Slavs Among Norsemen in America and Iceland

There were Slavs living on the shores of the Baltic since antiquity. Their role on the Baltic is not very well known in the West, in spite of that it was considerable. It is interesting to see that the famous Norman vikings who plundered so much of Western Europe failed completely to duplicate their feats against the Slavs dwelling on the shores of the Baltic. In fact it is these very Slavs who often raided and pillaged the Normans instead! These Slavic raids varied greatly in size and took place on Danish, Swedish, and even Norwegian soil. Their devastating nature is well testified in the literary works of the notable Danish chronicler Saxo Grammaticus. Danes often even paid tribute to these Slavic tribes in order to avoid being raided. Many words of Slavic origin found their way to the Scandinavian vocabulary, even those that have to do with maritime issues like the words for a "boat" or a "ferry", and that fact is even recognized by Western scholars (for more details on that subject see Krystyna Pieradzka, Walki Slowian na Baltyku w X-XII Wieku, Warszawa, 1953).

The Slavs who dwelled on the shores of the Baltic not only proved to be more than just a match for the Norsemen on the waters of the Baltic Sea, but also are known to have ventured outside of that acquen into the North Sea. Such forays took place during the Slavic raids against both Denmark and Norway. For example, on one occasion during a campaign in 1043 AD, the Polabian Slavs first defeated a Danish fleet that was send to capture Vineta, then took advantage of the victory by launching a naval expedition against Denmark. This expedition sailed south of Falster and Lolland, then between Jutland and Fionia, it fought a battle off Arhus, circumnavigated all of Jutland thus ending up on its western or North Sea side, and then crossed Schleswig by land (between the Danish strongholds of Schleswig and Haithabu) fighting much of the way in the process, and safely returned by sea to Slavia, after successfully completing the land crossing of Schleswig. In the end only during this one expedition, the Polabian Slavs managed to lay waste to many of Denmark's coastal areas.

And talking of the Slavs on the North Sea one must also add that some Slavs actually lived on the North Sea's shores, as partial settlement of the Polabian Slavs is know to have taken place in areas on the North Sea to the west of Hamburg. Also noteworthy is the participation of both Vielet and Polish warriors in a Danish expedition against England - these Slavic fighters not only crossed much of the North Sea, but even ended up fighting in distant England (see Gerard Labuda "Slowianie na Baltyku", Szczecin-Tygodnik Wybrzeza, Nr. 24).

WORK REQUEST.
Rewrite the piece on Baltic Slavs between "And talking of" and "Wybrzeza, Nr. 24).", inclusive, putting "Britain" in place of "England". The listing has no connection to the piece on Baltic Slavs.

INFORMATION SHOWN.
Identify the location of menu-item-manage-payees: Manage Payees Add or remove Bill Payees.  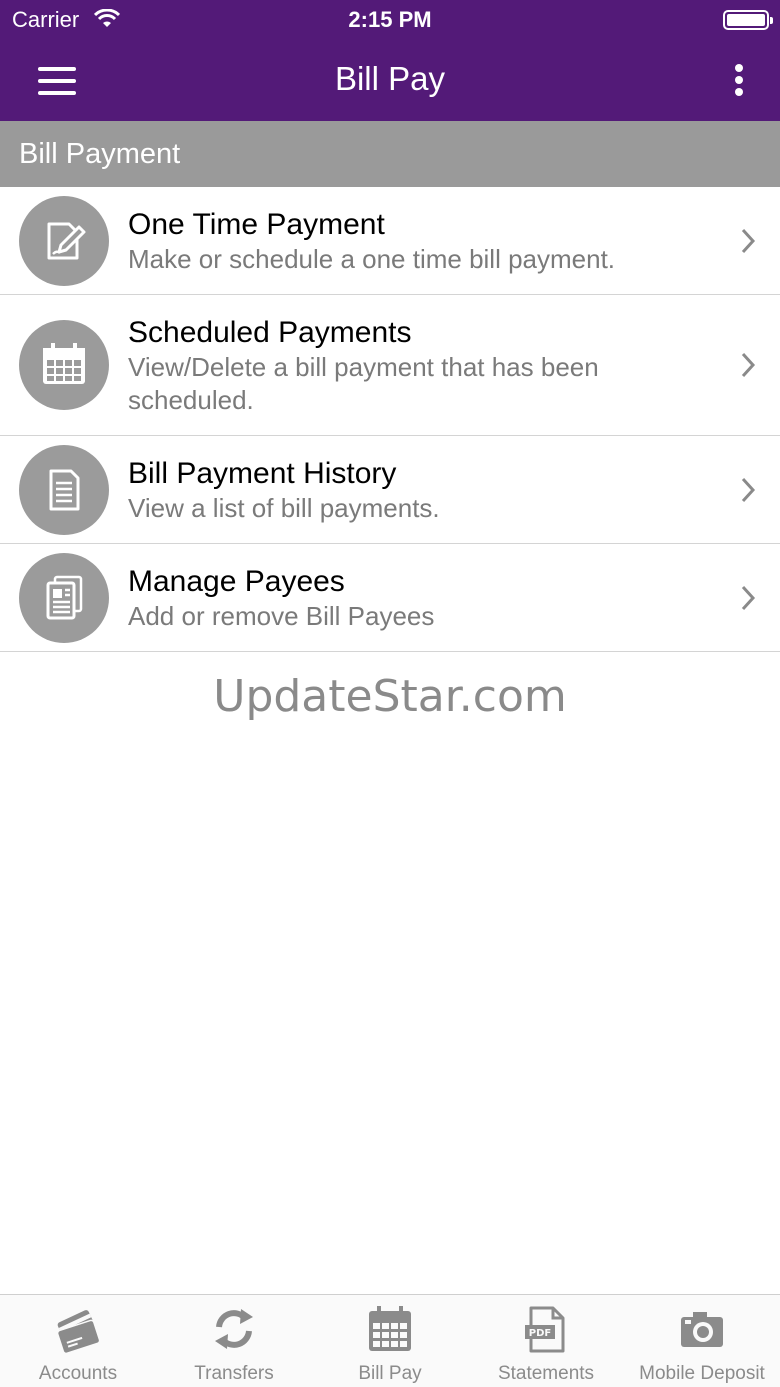
(390, 598).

RESPONSE BOX.
And talking of the Slavs on the North Sea one must also add that some Slavs actually lived on the North Sea's shores, as partial settlement of the Polabian Slavs is know to have taken place in areas on the North Sea to the west of Hamburg. Also noteworthy is the participation of both Vielet and Polish warriors in a Danish expedition against Britain - these Slavic fighters not only crossed much of the North Sea, but even ended up fighting in distant Britain (see Gerard Labuda "Slowianie na Baltyku", Szczecin-Tygodnik Wybrzeza, Nr. 24).